The U.S. Labor Department will release keenly-anticipated data on U.S. employment Friday which may show private payrolls have increased 210,000 in May after a 273,000 gain in April, according to analysts' estimates.
"If U.S. non-farm payrolls are above 200,000, U.S. yields are likely to rise and that'll help Japanese stocks," said Akio Yoshino, chief economist at Amundi Japan Ltd.,
The Institute for Supply Management also reporting its services sector index rose to 56.3 last month from 55.2 in April on increasing new orders and order backlogs, as well as increased hiring, marking the highest reading in nine months, was a boon for both U.S. and Japanese markets, analysts said Thursday.
With increasing factory activity confirmed on Tuesday, the Federal Reserve's Beige Book also added to investor confidence here with its latest view that economic activity expanded in all 12 Fed regions, consumer spending had increased, and the labor market viewed to have strengthened with hiring activity steady.
Along with the slew of U.S. economic data currently underpinning the market here, investors are also watching moves by the European Central Bank (ECB) to see if it opts for a rate cut after its meeting later in the day, to help the region tackle embryonic signs of deflation.
"With the ECB's likely rate cut already factored in, it's very possible that things are setting up well for a stock market selloff just after Prime Minister Shinzo Abe makes his economic plan announcement," said one local fund manager.
"The volume we're seeing, while nominally good, still is not reflective of overwhelming long-term investor support," he said.
With the U.S. dollar fetching 102.53 yen from 102.74 in U.S currency trade, some exporters took a hit as they rely on a weak yen to boost their earnings and profits made overseas when the funds are repatriated.
As such, Toyota, the world's largest automaker, skidded down 0. 29 percent to 5,837 yen, while consumer electronics giant Sony retreated 0.30 percent to 1,656 yen. Camera maker Canon, meanwhile, lost 0.08 percent to 3,372 yen.

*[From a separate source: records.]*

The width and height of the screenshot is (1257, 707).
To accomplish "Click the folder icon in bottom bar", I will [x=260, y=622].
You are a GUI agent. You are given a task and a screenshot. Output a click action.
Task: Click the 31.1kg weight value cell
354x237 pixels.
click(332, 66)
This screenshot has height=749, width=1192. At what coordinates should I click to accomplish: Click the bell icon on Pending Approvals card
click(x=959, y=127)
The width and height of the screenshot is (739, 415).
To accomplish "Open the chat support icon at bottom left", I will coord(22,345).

Sharp advanced 3.75 percent to 304 yen after Deutsche Bank upgraded its rating on the stock and electrical motor maker Nidec edged up 0.2 percent to 6,020 yen, after the firm announced on Wednesday it plans to set up its inaugural production facility in India.

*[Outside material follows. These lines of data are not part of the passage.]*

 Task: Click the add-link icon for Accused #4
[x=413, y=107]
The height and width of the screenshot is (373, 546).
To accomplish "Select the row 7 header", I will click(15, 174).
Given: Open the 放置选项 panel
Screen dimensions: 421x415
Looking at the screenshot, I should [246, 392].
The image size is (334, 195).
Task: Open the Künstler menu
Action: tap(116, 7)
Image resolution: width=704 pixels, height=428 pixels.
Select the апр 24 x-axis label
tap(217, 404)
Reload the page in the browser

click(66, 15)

Nikkei heavyweight SoftBank gained 0.32 percent to 7,817 yen, after reports that its Sprint unit in the U.S. was moving closer to a potential 32 billion U.S. dollar buyout of T-Mobile.

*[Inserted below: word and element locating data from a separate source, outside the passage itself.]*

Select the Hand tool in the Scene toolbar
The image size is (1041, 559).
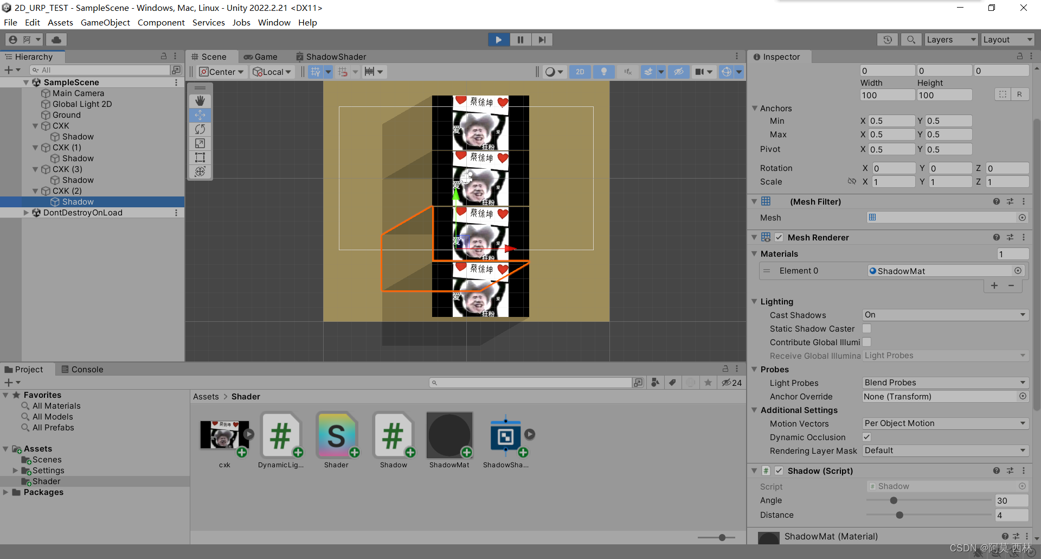[200, 100]
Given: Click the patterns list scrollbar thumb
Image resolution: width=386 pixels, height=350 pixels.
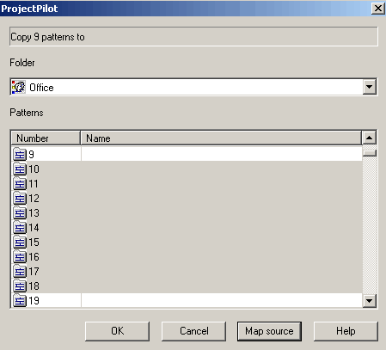Looking at the screenshot, I should [369, 153].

Asahi, Japan's biggest beverage maker, jumped 5.4 percent to 3, 109 yen, marking its highest closing level since the firm listed in 1974. The firm said it plans to spend up to 50 billion yen to buyback more than 4.3 percent of outstanding shares.
But Sapporo Holdings slumped 6.6 percent to 426 yen, after saying its affiliate beer maker will reclassify its low-priced " third-category beer", or "beer alternative" to a low-malt beer, which comes with a higher tax rate.
Trading volume on Thursday dropped to 2.02 billion shares on the Tokyo Exchange's First Section, down from Wednesday's volume of 2.09 billion shares, with advancing issues outnumbering declining ones by 834 to 799.